- [TEXT FOR ANALYSIS]:
Better Together: Maidenii

Maidenii’s Shaun and Gilles are putting Vermouth back to the top of the cocktail menu. With a base wine made from high-quality Australian grapes, native foraged botanicals and no added anything, Maidenii Vermouth is breaking with tired traditions.

This week, as part of our Better Together series, focusing on our Australian partners and friends in the F&B industry, meet Maidenii Vermouth!

Maidenii x CAPI Better Together
Would you mind giving a short introduction of yourself for the folks across Australia?

Shaun Bryne: Shaun Byrne is my name and I have been working in the hospitality industry for over 20 years - since my first job as a waiter at pancake parlour when I was just 16. Since then I have spent some time abroad in the UK and upon returning started work behind the bar at Melbourne's infamous gin den, The Gin Palace. Whilst working at GP I met Gilles Lapalus and we started Maidenii Vermouth. That was almost 10 years ago, seems like yesterday! 

Gilles Lapalus: My name is Gilles Lapalus. I moved to Australia in 2001 after growing up in Burgundy in a 'wine family', and traveling the wine world for a few years. I managed Sutton Grange winery from 2001 to 2015, and in the meantime started several side projects including Bespoke Brothers and Maidenii. In 2015 I launched Maison Lapalus which is the structure covering all my activities, including Maidenii. 

What does it mean to be Australian to you?

Shaun Bryne: Something I haven't really thought about before, which probably means I take it for granted! I do love the biodiversity we have in the country - one of the most diverse in the world apparently! Combine that with one of the lowest populations densities in the world, we can really consider ourselves lucky to be living in the lucky country.

Gilles Lapalus: Well I'm actually not quite Australian... yet! I still have to renew my visa every 5 years. I have been coming to Australia since 1987, and the evolution of the country has been amazing to witness, live and participate in. 

Tell us about your vermouth? How is it made, how do you source the materials? What makes you guys a bit different from the rest?

Shaun Bryne: We start 'vintage' around November where we start sourcing botanicals, some of this is purchased from reputable suppliers whilst other botanicals are foraged from our own backyards and friend's farms. All of the botanicals are macerated individually for anywhere between 2 weeks to 2 months in Neutral Spirit, which is then strained off and combined with the other tinctures to become the master tincture which gets used for fortification.

- [DATASET RECORDS]:
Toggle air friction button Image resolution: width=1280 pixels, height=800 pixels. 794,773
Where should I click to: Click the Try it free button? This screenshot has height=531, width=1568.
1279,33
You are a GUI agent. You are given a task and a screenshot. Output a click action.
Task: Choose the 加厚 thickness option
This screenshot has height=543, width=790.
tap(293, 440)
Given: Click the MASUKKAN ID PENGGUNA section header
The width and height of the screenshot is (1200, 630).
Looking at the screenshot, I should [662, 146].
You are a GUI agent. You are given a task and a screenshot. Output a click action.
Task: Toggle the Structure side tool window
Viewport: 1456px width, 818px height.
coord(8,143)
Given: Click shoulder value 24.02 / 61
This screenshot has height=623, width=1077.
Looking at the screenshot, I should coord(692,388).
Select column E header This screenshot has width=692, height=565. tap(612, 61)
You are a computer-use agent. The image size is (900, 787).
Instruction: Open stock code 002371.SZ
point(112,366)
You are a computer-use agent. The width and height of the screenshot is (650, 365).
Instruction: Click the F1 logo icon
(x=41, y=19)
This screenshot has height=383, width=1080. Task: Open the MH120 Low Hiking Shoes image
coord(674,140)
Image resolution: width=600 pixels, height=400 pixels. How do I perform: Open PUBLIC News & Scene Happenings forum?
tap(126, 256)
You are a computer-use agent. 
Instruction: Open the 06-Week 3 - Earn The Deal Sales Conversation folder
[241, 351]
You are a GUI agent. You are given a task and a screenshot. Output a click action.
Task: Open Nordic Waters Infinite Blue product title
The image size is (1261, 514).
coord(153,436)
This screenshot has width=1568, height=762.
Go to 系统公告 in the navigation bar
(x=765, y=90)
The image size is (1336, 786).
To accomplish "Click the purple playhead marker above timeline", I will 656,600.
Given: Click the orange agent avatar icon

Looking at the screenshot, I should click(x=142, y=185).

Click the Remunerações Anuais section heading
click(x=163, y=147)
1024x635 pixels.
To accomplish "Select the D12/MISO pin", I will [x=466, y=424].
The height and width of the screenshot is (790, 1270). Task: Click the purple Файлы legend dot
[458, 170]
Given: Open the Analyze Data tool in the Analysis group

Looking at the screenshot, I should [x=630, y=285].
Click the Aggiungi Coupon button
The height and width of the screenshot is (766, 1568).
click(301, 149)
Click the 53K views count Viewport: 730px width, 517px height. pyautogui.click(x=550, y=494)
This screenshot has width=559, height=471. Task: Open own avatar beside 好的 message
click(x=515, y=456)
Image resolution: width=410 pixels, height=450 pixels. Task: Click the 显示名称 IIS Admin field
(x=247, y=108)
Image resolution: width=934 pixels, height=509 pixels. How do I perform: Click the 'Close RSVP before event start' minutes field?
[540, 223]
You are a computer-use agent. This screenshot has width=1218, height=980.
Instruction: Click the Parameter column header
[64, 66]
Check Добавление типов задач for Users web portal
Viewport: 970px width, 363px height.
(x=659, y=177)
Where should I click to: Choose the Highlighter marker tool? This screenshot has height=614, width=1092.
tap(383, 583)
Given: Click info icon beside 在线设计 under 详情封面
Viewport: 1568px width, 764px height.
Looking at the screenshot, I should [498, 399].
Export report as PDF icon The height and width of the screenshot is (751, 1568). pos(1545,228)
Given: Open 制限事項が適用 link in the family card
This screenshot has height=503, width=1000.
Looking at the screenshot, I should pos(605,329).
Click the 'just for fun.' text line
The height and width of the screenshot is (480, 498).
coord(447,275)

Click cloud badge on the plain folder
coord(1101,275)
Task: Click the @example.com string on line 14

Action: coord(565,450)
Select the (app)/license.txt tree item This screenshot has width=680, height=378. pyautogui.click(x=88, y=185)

- [EXERCISE]:
Write a continuation of the interview about Maidenii Vermouth, picking up after its last sentence. The rows have no connection to the interview about Maidenii Vermouth.

- [TASK RESPONSE]:
Gilles Lapalus: There are 3 key points making Maidenii different. 1. We make the base wine specifically from grapes grown in high quality vineyards, with a continuous relation with the growers. 2. We use native botanicals and mostly fresh ingredients foraged very locally in parts, and again building good relations with farmers. 3. The wine is made with minimum intervention and no additives, and in particular no sugar no caramel and no colorant added for the final product - vermouth. 

What is your goal in what you do or what is the message you hope to get out?

Shaun Bryne: Our goal I guess is to make a good product for people to use in their mixed drinks or to enjoy on their own. And our message, 'Vermouth is cool again, no longer relegated to the back of Nana's cupboard'

Gilles Lapalus: One goal is to make a high quality product with less manipulation, one that is reliable, unique and that speaks to the place it comes from. Also as Shaun mentioned, bringing vermouth back to the spotlight with its original virtues, to make people feel better when drinking.

Who are some local heroes or brands that inspire you?

Shaun Bryne: The West Winds Gin did wonderful things for the category of gin in Australia, and in my opinion, really started that ginvolution here in Aus. One of the directors at the time, Jeremy Spencer, was incredibly helpful during the launch of Maidenii, certainly a local hero and incredibly helpful to us.  

Gilles Lapalus: I think of MGC for the focus on one product, Animus for the best team and energy to have around, and generally the good connection in the industry through people like Worksmith

What are some of your favourite bars and restaurants in Melbourne?

Shaun Bryne: When I'm allowed to leave the house, I do enjoy a lunch at The Lincoln in Carlton and a beverage at Bar Liberty in Fitzroy. And in the very rare occasion I am out until the wee hours, my homing beacon for Gin Palace is firmly set on.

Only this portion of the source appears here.